Pixel coordinate grounding data
──────

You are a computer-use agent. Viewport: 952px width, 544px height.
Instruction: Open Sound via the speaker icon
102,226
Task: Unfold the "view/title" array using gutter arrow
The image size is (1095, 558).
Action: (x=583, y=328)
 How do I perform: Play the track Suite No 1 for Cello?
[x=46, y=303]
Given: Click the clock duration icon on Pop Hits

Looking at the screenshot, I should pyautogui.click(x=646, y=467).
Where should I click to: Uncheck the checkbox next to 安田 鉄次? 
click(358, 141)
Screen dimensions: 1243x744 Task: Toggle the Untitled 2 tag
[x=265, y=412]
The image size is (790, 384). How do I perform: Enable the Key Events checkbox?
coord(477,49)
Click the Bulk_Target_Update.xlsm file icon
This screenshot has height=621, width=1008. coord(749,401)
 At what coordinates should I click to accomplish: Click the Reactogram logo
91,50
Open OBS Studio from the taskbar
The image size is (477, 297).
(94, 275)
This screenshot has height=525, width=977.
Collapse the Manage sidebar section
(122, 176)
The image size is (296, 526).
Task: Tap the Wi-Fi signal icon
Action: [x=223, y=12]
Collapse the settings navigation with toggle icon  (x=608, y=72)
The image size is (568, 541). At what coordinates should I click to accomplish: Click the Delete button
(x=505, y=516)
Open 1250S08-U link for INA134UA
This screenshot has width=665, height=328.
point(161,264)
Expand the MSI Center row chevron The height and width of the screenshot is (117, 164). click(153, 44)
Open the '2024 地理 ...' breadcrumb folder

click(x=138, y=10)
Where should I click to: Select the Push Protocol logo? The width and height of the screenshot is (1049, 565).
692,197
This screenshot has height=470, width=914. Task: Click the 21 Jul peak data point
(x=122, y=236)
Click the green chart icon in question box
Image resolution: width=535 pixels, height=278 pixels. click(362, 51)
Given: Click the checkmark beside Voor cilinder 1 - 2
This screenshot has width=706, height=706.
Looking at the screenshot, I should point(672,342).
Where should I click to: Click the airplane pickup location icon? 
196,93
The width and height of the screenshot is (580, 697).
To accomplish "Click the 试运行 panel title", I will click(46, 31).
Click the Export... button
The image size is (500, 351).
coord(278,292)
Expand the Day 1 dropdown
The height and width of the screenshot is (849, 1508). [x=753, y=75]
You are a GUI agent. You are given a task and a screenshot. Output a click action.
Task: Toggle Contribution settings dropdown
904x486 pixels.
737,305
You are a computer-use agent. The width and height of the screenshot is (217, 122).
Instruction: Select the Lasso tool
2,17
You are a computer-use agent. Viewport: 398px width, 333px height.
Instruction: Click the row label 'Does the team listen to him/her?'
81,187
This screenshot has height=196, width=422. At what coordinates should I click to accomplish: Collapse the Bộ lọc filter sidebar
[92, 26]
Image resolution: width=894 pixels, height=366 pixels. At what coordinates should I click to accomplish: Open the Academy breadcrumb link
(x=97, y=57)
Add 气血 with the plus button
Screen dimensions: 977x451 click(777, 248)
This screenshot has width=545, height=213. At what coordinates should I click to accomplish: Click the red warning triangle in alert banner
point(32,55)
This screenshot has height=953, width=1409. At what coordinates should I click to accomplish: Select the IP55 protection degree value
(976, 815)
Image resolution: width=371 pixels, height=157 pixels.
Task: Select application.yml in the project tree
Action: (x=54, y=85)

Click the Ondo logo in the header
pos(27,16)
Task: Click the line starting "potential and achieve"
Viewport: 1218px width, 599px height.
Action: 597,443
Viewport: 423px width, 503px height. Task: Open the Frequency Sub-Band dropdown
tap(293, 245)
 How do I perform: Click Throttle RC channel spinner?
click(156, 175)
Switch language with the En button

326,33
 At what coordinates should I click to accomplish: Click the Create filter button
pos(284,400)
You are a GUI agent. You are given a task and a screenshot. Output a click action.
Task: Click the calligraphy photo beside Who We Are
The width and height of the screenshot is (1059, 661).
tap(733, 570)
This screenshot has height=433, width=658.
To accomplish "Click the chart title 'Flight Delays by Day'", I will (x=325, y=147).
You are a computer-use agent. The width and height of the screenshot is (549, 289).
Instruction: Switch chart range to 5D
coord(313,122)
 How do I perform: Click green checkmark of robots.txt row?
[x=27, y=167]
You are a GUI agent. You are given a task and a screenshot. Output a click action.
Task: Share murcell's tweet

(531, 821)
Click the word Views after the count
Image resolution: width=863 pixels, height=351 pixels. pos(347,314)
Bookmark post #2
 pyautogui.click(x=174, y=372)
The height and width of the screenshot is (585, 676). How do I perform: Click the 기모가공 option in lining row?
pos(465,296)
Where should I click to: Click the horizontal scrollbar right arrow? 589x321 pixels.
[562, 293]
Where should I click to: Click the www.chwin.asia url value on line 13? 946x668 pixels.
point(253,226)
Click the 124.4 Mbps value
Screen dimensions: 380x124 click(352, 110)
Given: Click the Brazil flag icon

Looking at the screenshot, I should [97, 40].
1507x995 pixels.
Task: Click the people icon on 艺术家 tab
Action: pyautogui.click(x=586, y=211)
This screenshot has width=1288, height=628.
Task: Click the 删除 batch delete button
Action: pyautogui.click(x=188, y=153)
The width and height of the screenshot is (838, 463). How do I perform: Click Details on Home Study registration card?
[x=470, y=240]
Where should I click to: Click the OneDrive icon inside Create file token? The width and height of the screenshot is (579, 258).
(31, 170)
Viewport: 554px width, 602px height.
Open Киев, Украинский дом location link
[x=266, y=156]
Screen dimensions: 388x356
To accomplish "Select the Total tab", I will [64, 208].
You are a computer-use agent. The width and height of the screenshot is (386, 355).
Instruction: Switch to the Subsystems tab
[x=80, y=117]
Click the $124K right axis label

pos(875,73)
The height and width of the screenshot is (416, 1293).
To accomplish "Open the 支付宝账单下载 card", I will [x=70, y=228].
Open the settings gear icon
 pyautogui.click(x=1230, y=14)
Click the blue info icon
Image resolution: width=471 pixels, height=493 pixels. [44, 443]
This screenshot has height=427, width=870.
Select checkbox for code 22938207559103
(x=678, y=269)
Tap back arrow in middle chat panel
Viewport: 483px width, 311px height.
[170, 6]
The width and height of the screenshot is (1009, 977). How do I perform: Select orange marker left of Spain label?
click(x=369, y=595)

──────

What you have to do ▸
A verbatim transcription is needed of the lines above, starting at the line with "Where should I click to: Click the airplane" and ending at the line with "You are a computer-use agent. Viewport: 398px", both included, and of nothing else.

Response ▸
Where should I click to: Click the airplane pickup location icon? 
196,93
The width and height of the screenshot is (580, 697).
To accomplish "Click the 试运行 panel title", I will click(46, 31).
Click the Export... button
The image size is (500, 351).
coord(278,292)
Expand the Day 1 dropdown
The height and width of the screenshot is (849, 1508). [x=753, y=75]
You are a GUI agent. You are given a task and a screenshot. Output a click action.
Task: Toggle Contribution settings dropdown
904x486 pixels.
737,305
You are a computer-use agent. The width and height of the screenshot is (217, 122).
Instruction: Select the Lasso tool
2,17
You are a computer-use agent. Viewport: 398px width, 333px height.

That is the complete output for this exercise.